- Directed by: Kevin Grevioux
- Written by: Kevin Grevioux
- Starring: Alain Moussi Marie Avgeropoulos Georges St-Pierre Stephen Dorff Frank Grillo
- Release date: September 1, 2023;
- Running time: 92 minutes
- Countries: United States Canada
- Language: English

= King of Killers =

2023 Canadian-American action film

King of Killers is a 2023 Canadian-American action film written and directed by Kevin Grevioux and starring Alain Moussi, Marie Avgeropoulos, Georges St-Pierre, Stephen Dorff and Frank Grillo. It is based on Grevioux’s graphic novel of the same title. It is also Grevioux’s feature directorial debut.

==Plot==
King of Killers follows former Agency hitman Marcus Garan as he attempts to unravel the mystery behind a tragic incident. When offered a $10 million contract to eliminate the world’s greatest assassin, Marcus travels to Tokyo to meet the client, but discovers other professional killers have been invited as well. Now Marcus and the others must confront this deadly, mythical assassin…or die trying.

==Cast==
- Alain Moussi as Marcus Garan
- Frank Grillo as Jorg Drakos
- Stephen Dorff as Robert Xane
- Marie Avgeropoulos as Asha Khanna
- Kevin Grevioux as Dyson Chord
- Shannon Kook as Ren Hiro
- Georges St-Pierre as Andre LeCroix

==Production==
In February 2022, it was announced that Grillo was cast in the film. In September 2022, it was announced that the film was in post-production.

==Release==
The film was released in theaters, on digital and demand on September 1, 2023. Then it was released on DVD and Blu-Ray on October 31, 2023.

==Reception==
The film has a 19% rating on Rotten Tomatoes based on 16 reviews. Alan Ng of Film Threat rated the film a 7 out of 10. Julian Roman of MovieWeb rated the film a 2.5 out of 5.
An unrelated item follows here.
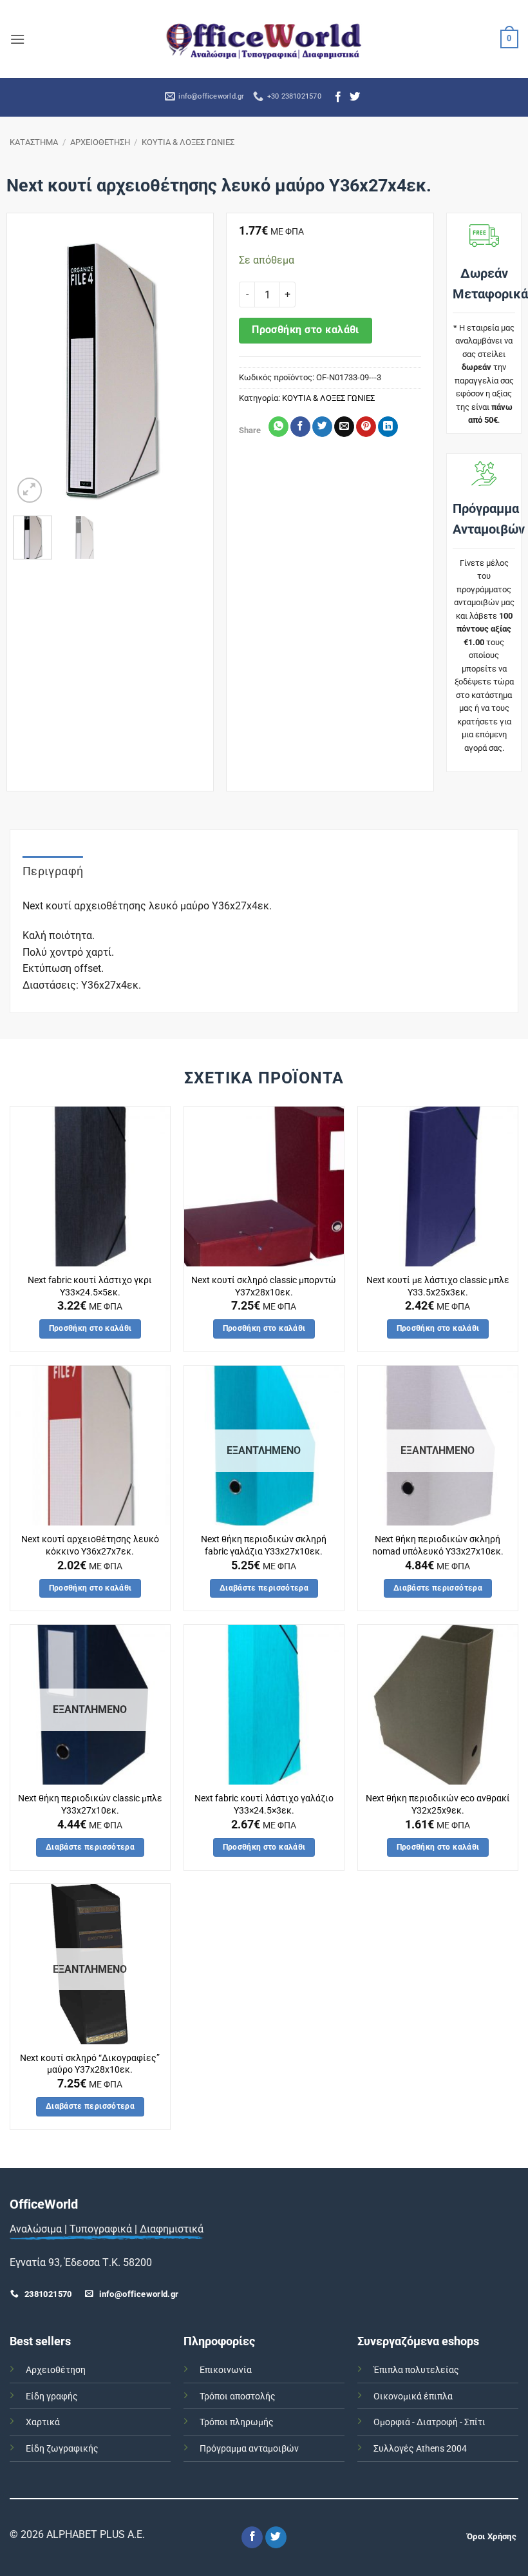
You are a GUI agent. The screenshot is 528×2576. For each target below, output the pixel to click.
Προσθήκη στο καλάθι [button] (90, 1328)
Alex Maidy of JoBlo.com gave the film a negative review and wrote, "I did not expect Oscar-caliber acting but hoped for at least a few competent action scenes. Sadly, King of Killers disappoints in every way."

==Prequel television series==
In September 2022, The Hollywood Reporter announced that there will be a television series set in the same universe but before the events in the film.